U.S. global nutrition plan should bring nutrition back to Earth
Poor nutrition harms the health of more than one-half of the people on the planet. Two billion suffer from malnutrition. It drives poverty that entrenches inequality across generations, and is the underlying cause of 45 percent of child deaths worldwide. Another 1.9 billion people suffer from over-nutrition by virtue of eating too much of the wrong stuff—calories that overwhelm rather than sustain our bodies.
Given that unhealthy diets fuel chronic disease worldwide, the U.S. government is engaging every federal agency with a hand in nutrition to develop a global nutrition strategy. A coordinated strategy could help to reverse the biggest global health crisis of our time. But with the strategy outline finally available for public comment, I am struck by one glaring and fundamental omission: soil.
{mosads}You may wonder why soil should be in a global nutrition strategy. After all, we don’t eat soil, we eat food. But every food we eat, whether plant- or animal-based, depends on the soil. The minerals and nutrients that support human health originate in the ground. Calcium, phosphorous, magnesium, nitrogen, iron, zinc, and more are all required for human health–and are all found in soil where they are taken up by the roots of plants.
Malnutrition can arise from reliance on foods grown in nutrient-deficient soils – and 40 percent of the world’s agricultural land is degraded. In Africa, where malnutrition is rampant, 65 percent of agricultural soils are unhealthy.
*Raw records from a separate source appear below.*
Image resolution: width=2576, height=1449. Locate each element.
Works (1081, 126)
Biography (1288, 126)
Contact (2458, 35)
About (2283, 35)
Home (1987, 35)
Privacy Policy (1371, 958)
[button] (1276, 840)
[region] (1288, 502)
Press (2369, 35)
The economic and human costs are staggering. The annual cash value loss due to lowered yields in unhealthy soils in sub-Saharan Africa is $68 billion.
But the most important losses are incalculable. They are the losses in brain power as a result of severe malnutrition suffered by hundreds millions of infants and young children. Such impacts have been documented. Zinc is one example. The consequences of zinc deficiency include stunted growth and impaired brain development. Evidence shows that soils deficient in zinc produce crops with lower zinc concentrations, and people who eat these crops receive less zinc from their diets.
One report commissioned by Save The Children found that children who had suffered malnutrition at age five were severely disadvantaged in their ability to learn several years later. Left unchecked, malnutrition has a devastating impact on children’s future potential.
Human health is rooted in soil health, but the U.S. government’s work on the Global Nutrition Coordination Plan does not yet appear to recognize this key link. Unfortunately, the same has been true for other global nutrition initiatives that may otherwise play pivotal roles in raising awareness and compelling action. Just this month, a major nutrition report released by the Chicago Council on Global Affairs, and a new $1 billion child nutrition initiative of the World Bank, corporations and the United Kingdom both neglected to substantively address soil health.
How can this be? Some claim the evidence connecting soil and nutrition is not strong enough, and that the relationship between the two can be difficult to extricate. In fact, there is a real need for more multidisciplinary research that involves soil science, sustainable agriculture, public health and nutrition sciences. But surely there is enough evidence to include healthy soil as a basic prerequisite of a nutritious food supply.
It may also be that a siloed approach to improving health, nutrition and agriculture narrows the scope and vision of each. Agricultural experts, for example, tend to consider soil health primarily in relationship to a crop’s productivity, not to its nutritional value. Fertilizers are promoted as a means to raise yield. But fertilizers alone do not restore the health of unhealthy soils, nor can they recreate the rich matrix of nutrients and microbial life that we are learning is essential to plant health.
Replenishing the health of our soils will require a combination of approaches based adoption of soil management practices that strengthen the inherent qualities of healthy soil. This includes the nurturing and use of an overlooked resource–beneficial soil microbes. Indeed, we are learning that soil bacteria interact with plants to facilitate nutrient uptake. As one example, scientists in India used beneficial microbes to increase levels of iron, copper, manganese, and zinc in corn, suggesting that bacteria could be used to enrich one of world’s most important crops. But as soil is depleted, relationships between the soil and plants that have evolved over eons are disrupted, and with it, human health.
We need to make the connection between healthy soils and healthy foods. It’s that simple. The U.S. government’s Global Nutrition Coordination Plan offers an opportunity to make this connection, and to bring the global conversation on nutrition back to earth.
Ngumbi is a post-doctoral researcher at the Department of Entomology and Plant Pathology at Auburn University in Alabama. She serves as a 2015 Clinton Global University (CGI U) Mentor for Agriculture and is a 2015 New Voices Fellow at the Aspen Institute.